The Tiger Lillies, formed in 1989, is a provocative and avant- garde three-piece band that combines cabaret, vaudeville, music-hall and street theatre. Jacques sings opera-styled lead vocals and plays piano and accordion; the percussionist and drummer, Adrian Hughes often bangs away on kitchenware and toys; and Adrian Stout plays the double bass.
Jacques, the founder of the Tiger Lillies, says that he has always been fascinated by people who lead unstable lives, a fascination expressed in his dark and absurd songs about pimps, prostitutes, drug addicts and other social outcasts. This is, apparently, because he spent much of his early life living above a brothel in Soho. "But I think the problem is that I put no moralistic judgement in my songs," says Jacques, whose 1997 album, The Farmyard Filth, was about having sex with animals. "I think that upsets people, but it is meant to be challenging, not some kind of picnic."

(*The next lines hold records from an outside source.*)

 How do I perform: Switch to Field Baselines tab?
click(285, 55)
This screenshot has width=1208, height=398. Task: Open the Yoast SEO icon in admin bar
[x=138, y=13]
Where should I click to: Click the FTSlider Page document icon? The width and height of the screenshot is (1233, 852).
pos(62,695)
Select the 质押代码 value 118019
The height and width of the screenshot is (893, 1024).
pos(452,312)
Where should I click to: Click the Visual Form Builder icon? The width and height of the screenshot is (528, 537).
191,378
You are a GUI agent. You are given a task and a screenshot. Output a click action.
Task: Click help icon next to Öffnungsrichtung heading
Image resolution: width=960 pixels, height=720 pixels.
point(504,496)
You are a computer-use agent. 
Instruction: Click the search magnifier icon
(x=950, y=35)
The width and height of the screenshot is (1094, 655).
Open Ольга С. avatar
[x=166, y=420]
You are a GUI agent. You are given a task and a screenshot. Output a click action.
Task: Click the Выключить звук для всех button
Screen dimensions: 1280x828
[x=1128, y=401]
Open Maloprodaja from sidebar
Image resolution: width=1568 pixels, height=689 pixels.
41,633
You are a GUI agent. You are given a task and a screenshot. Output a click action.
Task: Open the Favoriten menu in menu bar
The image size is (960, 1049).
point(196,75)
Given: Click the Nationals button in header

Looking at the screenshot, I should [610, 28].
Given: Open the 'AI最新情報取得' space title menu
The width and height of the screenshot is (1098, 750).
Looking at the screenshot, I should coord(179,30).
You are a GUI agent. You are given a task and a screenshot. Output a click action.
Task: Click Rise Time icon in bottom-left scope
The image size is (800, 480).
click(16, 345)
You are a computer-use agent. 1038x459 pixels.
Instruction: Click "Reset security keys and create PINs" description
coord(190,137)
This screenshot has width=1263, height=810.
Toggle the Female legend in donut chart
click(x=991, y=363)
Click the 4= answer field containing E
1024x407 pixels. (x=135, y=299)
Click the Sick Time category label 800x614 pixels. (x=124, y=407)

The Tiger Lillies' last album, The Gorey End with the Kronos Quartet, featured the unpublished work of the late, morbid storyteller Edward Gorey, and Jacques has just returned from Los Angeles where he played with the Kronos Quartet. He also wrote the music for Shockheaded Peter, a "junk opera", and won an Olivier award for his performance in the show. He is composing music for a Tiger Lilllies production of Punch and Judy. So why has he never enjoyed mainstream success?
Well, one reason could be that Jacques is always dressed in Victorian attire - bowler hat, suit and tail flaps - even when he goes out to buy a pint of milk; he was recently described by the Los Angeles Times as "Queen Victoria's worst nightmare". "This is because the whole image of the band is based on another time - late-Victorian. Unlike most artists who become a third-rate version of Joni Mitchell or the Clash, I go to more interesting and obscure references. This means that I am unmarketable."
Jacques, however, is not likely to begin pandering to his audience any time soon. "When we perform, I don't talk to the audience. I don't smile, and if I do it is almost mocking," he says. "I hate showbusiness. But what I do is take people into strange places and uncomfortable subject matter. I may try to disorientate my audience, but it's not meant to be torture. I still want to entertain and for my audience to leave happy."